"I mean, somebody has to do something!" the old woman said, in the same voice she used to command her granddaughter around or her boss and that she learned from her husband, who had it from his father. Unlikely as it seemed, the rocker boy next to her agreed, in this moment his song was over and for a brief moment, the world intruded in his bubble. He followed her gaze and saw her: the burning woman on the other side of the street, in front of a door that hadn't been used in twenty years, to her left the fish market, to her right: a flower shop. She had been sitting there, ablaze, for the last few weeks, casting her eyes to all passers-by, but they avoided her and the flames, looking at their phones even though the news there were even worse, looking into the sky that was wearing it's best grey, looking at the door that hadn't been used in twenty years. Looking at the ground, sticky with the oily exhaust from the harbour that had settled here. But they didn't look at the burning woman when passing, convinced themselves they didn't see her and eventually they didn't.
I was on my way to the factories that day, a celebration day, when I first saw her. She was small and old, wrinkled face, shabby winter cloak that was slowly got darker under the ashen snow. She was burning bright like a bonfire, cracking, blazing. I had to turn my head away from her because the heat was too intense, but before I did, I saw her eyes, piercing blue and alive, daring me. Still, I turned away, inwards. Her image wouldn't leave my mind afterwards, everytime I blinked I saw her in flames. On the way home, I chose a different route.
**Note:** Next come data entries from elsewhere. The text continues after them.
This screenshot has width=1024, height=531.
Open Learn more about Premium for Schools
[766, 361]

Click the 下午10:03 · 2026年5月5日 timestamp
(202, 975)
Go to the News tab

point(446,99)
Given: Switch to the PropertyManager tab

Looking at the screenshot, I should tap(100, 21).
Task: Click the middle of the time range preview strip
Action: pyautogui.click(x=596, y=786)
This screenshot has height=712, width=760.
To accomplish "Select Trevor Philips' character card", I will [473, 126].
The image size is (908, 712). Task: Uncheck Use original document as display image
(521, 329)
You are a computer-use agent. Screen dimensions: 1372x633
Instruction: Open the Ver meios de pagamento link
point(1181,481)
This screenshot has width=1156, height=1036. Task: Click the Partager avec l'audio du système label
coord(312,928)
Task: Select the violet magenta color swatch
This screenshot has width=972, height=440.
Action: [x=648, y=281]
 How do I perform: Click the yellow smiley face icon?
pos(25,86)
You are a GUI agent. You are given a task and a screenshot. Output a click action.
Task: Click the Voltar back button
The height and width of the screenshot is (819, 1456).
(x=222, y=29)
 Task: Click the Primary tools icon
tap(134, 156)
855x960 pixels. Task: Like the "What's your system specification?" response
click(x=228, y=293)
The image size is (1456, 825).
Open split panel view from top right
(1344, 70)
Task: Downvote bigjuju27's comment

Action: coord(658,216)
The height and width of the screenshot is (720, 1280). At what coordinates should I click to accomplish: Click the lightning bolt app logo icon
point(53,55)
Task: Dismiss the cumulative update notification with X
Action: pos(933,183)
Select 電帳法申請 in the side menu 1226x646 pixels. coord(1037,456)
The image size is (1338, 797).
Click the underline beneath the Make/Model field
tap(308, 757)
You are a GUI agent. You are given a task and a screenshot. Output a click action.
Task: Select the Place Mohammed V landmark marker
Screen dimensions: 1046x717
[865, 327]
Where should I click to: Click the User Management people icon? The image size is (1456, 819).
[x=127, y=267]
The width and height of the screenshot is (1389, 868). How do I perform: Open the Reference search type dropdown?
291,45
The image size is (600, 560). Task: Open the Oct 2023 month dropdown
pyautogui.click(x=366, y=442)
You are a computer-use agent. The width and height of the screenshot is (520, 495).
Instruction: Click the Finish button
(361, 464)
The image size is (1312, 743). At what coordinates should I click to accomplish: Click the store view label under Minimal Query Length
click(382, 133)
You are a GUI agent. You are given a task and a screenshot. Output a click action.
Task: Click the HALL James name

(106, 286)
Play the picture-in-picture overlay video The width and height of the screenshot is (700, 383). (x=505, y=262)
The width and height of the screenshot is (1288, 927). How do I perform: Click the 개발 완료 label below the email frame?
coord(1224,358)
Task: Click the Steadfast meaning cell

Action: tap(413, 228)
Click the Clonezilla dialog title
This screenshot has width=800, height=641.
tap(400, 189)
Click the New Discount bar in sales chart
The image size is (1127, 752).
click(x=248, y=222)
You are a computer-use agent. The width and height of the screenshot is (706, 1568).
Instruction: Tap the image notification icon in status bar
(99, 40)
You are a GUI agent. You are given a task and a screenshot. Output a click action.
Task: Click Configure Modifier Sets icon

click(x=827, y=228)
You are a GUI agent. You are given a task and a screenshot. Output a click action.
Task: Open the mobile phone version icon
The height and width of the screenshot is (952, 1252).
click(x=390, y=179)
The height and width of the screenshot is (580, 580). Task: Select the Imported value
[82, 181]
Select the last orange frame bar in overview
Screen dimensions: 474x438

My friend and flat-mate saw her too.
"I'm not sure if she really is aflame," he said, "It could be a trick - I heard they do it organized in some way." When I told him that I felt the heat, he shrugged. "Good trick, then."
Could I have helped her somehow? I dared not approach too closely, but one night I actually stopped and asked her, but she looked at the ground, shaking her head. I stumbled, blinded by the light, home and felt ashamed.
Last Friday, she was gone, the space between the flower shop and the fishes empty, the doorway cleared and on the black sticky spot that oozed onto the sideway, the snow settled as it had on the burning woman, the whole city, the country.